Hüsker Freaking Dü, kids.  I’m not sure why I’m even bothering to write an actual review here.  Away back in time, in 1979, in the frigid climes of Minneapolis, Minnesota, Bob Mould, Grant Hart, and Greg Norton met at a record store.  They formed a band.  Mould played guitar and sang.  Norton played bass.  Hart played the drums and sang.  Mould and Hart wrote the songs and took turns on lead vocals.  They were vicious.  Perhaps the fastest band on the planet.  The took punk and sped it up.  They were louder and more vicious than anything else, and that includes so-called speed metal, with the possible exception of Bad Brains.  Eventually, over the course of the 1980s, they mellowed some and began to make albums of more melodic music, but they never lost that viciousness.

They were hampered some by the generally weak recording quality of SST records, though even their Warner years were somewhat muddied by poor mixes.  And then they split amongst great acrimony at the start of 1988.  Mould had a drinking problem and was domineering and controlling.  He also was managing the band after the suicide of their manager, David Savoy, in 1987.  Hart had a bad heroin addiction.  Norton, whom I’ve always felt sorry for in between these two, got married and became a chef.  The acrimony didn’t really lessen over the years, either.  In 2004, Mould and Hart reunited to play a few songs at a benefit for Soul Asylum bassist Karl Mueller in Minneapolis.  Mueller was battling cancer, and died the following year.  In 2005, Mould reported that the band had not received a proper accounting of sales and royalties by SST (Sonic Youth and the Meat Puppets also sued SST to recover lost royalties and their master tapes).  In 2015, the band created its very first website, though it’s just to sell swag.

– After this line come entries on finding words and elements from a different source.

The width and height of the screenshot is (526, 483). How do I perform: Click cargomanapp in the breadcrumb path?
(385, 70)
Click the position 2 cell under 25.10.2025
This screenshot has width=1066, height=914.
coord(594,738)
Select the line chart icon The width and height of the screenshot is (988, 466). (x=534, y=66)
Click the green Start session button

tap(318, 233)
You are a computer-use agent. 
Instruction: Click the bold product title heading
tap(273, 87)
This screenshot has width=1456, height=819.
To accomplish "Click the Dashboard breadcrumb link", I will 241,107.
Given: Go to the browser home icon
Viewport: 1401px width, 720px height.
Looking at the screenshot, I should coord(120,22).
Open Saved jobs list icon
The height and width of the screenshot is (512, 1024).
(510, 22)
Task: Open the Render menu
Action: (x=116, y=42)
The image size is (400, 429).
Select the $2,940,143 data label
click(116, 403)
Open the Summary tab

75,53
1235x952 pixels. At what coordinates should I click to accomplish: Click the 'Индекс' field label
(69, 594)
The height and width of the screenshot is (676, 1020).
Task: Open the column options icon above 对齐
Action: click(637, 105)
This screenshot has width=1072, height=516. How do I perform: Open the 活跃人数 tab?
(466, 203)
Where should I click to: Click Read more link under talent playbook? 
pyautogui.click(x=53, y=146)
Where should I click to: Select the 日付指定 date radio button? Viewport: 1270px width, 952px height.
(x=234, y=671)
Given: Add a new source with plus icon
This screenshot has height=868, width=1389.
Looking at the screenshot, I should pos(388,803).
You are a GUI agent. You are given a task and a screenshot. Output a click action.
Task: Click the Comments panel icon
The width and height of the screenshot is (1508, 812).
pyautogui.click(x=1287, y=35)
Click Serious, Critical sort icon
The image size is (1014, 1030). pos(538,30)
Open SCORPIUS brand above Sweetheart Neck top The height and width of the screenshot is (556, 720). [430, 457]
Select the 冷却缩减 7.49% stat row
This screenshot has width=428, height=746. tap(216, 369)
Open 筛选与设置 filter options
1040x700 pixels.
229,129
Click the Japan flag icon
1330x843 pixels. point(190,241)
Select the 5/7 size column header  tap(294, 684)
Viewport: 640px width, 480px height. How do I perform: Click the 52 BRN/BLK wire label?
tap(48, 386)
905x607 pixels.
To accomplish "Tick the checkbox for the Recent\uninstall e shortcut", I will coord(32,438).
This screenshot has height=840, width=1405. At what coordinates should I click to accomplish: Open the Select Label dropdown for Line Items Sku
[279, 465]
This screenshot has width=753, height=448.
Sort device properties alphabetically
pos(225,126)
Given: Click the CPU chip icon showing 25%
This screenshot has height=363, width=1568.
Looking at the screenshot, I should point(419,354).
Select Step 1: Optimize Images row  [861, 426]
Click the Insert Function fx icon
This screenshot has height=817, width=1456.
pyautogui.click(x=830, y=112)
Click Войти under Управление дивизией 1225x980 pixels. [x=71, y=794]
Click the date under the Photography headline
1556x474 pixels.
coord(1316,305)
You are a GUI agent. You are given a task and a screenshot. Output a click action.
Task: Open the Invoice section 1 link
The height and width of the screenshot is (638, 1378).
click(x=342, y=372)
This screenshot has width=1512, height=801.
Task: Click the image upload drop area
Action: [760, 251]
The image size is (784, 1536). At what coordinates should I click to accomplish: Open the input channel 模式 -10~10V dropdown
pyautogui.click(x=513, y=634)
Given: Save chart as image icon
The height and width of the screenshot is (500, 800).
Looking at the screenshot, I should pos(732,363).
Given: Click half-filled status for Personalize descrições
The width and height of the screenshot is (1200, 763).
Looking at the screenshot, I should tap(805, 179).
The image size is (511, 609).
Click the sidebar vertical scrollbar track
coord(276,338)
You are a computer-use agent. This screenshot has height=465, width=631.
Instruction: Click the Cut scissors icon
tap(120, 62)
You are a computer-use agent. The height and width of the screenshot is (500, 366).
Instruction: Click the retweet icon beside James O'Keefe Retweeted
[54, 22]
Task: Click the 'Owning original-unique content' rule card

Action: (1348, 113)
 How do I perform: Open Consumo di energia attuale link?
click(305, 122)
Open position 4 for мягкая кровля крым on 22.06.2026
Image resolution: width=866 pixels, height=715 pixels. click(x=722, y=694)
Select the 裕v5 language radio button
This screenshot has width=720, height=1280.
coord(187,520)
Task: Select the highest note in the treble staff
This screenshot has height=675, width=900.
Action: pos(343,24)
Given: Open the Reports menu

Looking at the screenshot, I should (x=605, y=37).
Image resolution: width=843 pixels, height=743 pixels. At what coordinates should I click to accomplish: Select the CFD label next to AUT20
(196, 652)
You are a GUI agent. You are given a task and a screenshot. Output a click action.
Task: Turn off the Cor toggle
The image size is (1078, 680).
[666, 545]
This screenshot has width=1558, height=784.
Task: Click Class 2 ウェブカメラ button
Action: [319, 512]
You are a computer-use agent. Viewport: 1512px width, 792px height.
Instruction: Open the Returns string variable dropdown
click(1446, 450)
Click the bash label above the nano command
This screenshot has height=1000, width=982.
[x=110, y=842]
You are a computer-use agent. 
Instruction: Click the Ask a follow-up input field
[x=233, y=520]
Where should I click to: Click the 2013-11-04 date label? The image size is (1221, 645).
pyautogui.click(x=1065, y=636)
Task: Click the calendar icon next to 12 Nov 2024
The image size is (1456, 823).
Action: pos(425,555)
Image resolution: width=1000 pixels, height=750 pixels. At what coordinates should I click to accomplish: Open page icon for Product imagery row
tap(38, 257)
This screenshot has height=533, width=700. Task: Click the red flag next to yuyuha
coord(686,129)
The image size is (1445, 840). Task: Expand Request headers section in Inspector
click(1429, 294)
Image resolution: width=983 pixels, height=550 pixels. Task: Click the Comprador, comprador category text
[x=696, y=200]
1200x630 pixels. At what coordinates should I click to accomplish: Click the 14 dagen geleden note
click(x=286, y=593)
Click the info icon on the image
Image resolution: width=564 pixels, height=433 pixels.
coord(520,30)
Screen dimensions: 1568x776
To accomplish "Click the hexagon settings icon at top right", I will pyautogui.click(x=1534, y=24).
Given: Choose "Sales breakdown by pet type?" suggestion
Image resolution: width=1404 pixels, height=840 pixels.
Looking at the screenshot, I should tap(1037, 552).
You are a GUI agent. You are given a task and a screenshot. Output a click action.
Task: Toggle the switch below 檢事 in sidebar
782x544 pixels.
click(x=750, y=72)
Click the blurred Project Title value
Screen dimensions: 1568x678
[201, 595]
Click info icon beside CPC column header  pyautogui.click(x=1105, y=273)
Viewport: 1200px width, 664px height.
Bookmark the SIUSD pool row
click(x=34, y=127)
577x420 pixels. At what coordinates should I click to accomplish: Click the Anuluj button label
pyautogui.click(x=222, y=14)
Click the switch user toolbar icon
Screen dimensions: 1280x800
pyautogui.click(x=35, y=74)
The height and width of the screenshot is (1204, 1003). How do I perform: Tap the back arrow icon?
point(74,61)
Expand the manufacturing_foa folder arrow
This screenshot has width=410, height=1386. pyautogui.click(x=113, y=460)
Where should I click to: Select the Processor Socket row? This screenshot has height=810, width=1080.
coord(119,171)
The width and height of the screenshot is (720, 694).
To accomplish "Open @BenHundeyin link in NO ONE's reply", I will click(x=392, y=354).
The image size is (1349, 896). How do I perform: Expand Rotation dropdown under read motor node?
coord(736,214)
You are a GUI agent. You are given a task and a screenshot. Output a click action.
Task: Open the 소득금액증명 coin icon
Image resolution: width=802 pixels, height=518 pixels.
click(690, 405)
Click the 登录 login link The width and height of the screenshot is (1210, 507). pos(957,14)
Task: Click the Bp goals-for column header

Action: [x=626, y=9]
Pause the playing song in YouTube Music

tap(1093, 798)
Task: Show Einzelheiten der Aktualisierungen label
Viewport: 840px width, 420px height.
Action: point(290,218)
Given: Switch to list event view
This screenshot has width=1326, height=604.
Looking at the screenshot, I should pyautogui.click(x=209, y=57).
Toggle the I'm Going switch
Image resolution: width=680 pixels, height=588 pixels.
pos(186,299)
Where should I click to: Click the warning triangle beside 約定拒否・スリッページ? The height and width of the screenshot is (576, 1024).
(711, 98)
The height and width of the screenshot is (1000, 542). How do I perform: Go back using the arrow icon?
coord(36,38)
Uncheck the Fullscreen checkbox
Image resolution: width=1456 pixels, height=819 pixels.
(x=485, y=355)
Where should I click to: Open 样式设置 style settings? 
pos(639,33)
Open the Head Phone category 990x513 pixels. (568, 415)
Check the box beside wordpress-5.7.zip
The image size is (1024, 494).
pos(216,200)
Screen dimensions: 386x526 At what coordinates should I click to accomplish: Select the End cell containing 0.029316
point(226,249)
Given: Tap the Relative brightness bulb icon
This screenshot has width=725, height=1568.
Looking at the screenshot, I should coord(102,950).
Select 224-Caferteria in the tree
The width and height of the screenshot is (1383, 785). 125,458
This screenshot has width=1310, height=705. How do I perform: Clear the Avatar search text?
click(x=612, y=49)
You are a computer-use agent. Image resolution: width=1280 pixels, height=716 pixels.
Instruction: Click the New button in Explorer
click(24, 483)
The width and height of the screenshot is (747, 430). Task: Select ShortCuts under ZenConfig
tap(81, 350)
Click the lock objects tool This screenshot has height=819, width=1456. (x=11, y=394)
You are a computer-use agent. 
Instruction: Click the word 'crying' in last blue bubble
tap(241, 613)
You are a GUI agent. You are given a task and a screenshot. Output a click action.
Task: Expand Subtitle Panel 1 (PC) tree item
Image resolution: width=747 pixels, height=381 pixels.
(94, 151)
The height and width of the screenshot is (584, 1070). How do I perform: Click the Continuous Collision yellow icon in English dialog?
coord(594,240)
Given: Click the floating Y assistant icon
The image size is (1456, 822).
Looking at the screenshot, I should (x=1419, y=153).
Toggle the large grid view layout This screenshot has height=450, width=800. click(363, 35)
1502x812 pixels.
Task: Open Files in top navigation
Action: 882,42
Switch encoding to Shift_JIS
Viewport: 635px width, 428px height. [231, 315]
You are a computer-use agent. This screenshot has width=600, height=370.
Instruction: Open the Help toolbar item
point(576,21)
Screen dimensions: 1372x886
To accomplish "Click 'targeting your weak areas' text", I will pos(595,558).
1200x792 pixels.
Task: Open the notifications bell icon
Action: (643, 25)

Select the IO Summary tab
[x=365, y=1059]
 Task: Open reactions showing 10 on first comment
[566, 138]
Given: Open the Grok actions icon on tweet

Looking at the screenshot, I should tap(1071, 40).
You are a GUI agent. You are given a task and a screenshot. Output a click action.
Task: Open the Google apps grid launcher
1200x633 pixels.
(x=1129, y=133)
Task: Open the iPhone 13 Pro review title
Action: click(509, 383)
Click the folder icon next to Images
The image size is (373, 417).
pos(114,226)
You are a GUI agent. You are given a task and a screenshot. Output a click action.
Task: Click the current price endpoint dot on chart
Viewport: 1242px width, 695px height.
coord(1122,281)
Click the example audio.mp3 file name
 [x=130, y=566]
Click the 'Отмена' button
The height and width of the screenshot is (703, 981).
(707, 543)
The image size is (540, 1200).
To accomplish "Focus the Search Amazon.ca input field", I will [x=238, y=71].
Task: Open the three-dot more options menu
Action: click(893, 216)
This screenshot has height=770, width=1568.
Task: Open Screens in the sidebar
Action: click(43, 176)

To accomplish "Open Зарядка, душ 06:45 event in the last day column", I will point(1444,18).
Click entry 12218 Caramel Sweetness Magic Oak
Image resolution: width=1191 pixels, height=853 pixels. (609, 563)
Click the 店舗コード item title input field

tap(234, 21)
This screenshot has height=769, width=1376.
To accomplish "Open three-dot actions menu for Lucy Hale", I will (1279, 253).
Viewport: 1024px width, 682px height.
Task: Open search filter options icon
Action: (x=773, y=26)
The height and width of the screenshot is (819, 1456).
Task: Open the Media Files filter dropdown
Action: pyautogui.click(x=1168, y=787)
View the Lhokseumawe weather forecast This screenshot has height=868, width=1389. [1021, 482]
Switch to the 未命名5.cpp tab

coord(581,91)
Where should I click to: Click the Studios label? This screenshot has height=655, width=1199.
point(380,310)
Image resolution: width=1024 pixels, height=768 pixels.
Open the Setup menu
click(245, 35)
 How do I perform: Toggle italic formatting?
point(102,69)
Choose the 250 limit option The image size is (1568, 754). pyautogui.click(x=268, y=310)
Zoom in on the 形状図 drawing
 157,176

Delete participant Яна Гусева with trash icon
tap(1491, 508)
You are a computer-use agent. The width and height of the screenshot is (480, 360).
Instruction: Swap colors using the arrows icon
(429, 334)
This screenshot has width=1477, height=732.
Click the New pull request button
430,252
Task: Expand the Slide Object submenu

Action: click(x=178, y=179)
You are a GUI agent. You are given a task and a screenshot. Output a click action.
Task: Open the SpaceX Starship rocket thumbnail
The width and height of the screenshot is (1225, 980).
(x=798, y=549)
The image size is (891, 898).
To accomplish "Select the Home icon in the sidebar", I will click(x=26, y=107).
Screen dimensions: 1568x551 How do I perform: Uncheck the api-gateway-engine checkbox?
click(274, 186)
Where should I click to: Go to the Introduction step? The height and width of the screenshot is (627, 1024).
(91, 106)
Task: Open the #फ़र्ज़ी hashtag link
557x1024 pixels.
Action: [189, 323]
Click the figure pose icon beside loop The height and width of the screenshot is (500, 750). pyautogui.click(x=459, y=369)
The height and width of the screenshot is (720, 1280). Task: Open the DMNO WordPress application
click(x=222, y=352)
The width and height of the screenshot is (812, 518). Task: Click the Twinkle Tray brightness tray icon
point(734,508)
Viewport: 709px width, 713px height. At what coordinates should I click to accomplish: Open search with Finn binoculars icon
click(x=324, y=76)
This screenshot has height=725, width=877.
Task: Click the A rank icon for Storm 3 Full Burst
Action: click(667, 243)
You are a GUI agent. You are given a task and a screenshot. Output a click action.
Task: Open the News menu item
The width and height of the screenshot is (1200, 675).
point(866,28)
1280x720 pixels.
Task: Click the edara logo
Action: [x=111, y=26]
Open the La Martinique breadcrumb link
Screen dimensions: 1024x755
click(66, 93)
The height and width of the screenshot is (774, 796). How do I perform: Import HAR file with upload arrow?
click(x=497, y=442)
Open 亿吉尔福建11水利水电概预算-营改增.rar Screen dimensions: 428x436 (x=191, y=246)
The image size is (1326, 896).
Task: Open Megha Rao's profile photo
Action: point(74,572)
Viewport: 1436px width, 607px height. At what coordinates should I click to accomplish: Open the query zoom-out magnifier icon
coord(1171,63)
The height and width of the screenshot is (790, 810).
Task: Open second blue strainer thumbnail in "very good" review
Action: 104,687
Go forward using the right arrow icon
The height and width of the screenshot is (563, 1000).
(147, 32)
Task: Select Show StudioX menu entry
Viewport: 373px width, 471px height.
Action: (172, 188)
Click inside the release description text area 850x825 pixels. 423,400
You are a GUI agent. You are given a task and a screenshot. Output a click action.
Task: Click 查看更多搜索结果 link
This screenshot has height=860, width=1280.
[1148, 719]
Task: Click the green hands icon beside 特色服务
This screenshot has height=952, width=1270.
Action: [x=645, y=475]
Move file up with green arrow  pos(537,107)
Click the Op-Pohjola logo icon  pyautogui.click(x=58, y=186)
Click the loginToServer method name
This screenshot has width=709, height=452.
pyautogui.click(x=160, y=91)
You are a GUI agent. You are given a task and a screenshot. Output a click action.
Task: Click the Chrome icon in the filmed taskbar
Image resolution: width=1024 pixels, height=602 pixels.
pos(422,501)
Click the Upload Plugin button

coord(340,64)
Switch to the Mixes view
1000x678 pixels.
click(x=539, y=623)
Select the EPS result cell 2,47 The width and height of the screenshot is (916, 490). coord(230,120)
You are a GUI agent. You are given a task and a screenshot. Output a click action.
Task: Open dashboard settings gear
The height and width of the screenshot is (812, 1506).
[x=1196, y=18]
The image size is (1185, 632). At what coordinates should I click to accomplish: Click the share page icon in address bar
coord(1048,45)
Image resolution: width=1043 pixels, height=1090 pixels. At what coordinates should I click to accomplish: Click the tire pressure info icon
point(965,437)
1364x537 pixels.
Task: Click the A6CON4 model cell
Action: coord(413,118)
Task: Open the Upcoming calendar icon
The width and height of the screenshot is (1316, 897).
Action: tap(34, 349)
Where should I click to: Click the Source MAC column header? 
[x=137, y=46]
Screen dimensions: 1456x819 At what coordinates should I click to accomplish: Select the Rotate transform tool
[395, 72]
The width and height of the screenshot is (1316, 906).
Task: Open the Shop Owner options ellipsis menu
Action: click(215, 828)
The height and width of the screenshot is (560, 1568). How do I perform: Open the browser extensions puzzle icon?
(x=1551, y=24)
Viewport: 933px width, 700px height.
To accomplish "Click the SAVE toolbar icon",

Why does all this matter? Because without a thawing of relations between the Hüskers, we wouldn’t have Savage Young Dü. This is a collection of everything the band recorded between 1979 and 1983, when it signed with SST.  Three discs of noise! If you actually buy the physical copy, you get a nice booklet, too, that recollects the band’s pre-1983 history.  This is all of their 7″ releases, plus an ‘alternate’ version of their blistering début, Land Speed Record, as well as a remastered second album, Everything Falls Apart.

And then Hart died on September 13, 2017, of liver cancer.  At age 56.

Sometimes there are bands whose output you just have to go listen to, they’re the seminal artists in pop music and pop culture history.  Earlier this week, I reviewed Robert Plant’s new album, his first band is one of those seminal bands.  Hüsker Dü are another.  Do yourself a favor: go listen to Savage Young Dü.

It’s the first time in history that the band has received the audio treatment it deserves.  No more muddy mixtures. No more weird distortions of guitars and bass.  No more soupy drums.  Instead, we get hi-fidelity, and the viciousness (and melody) of early Hüsker Dü comes through.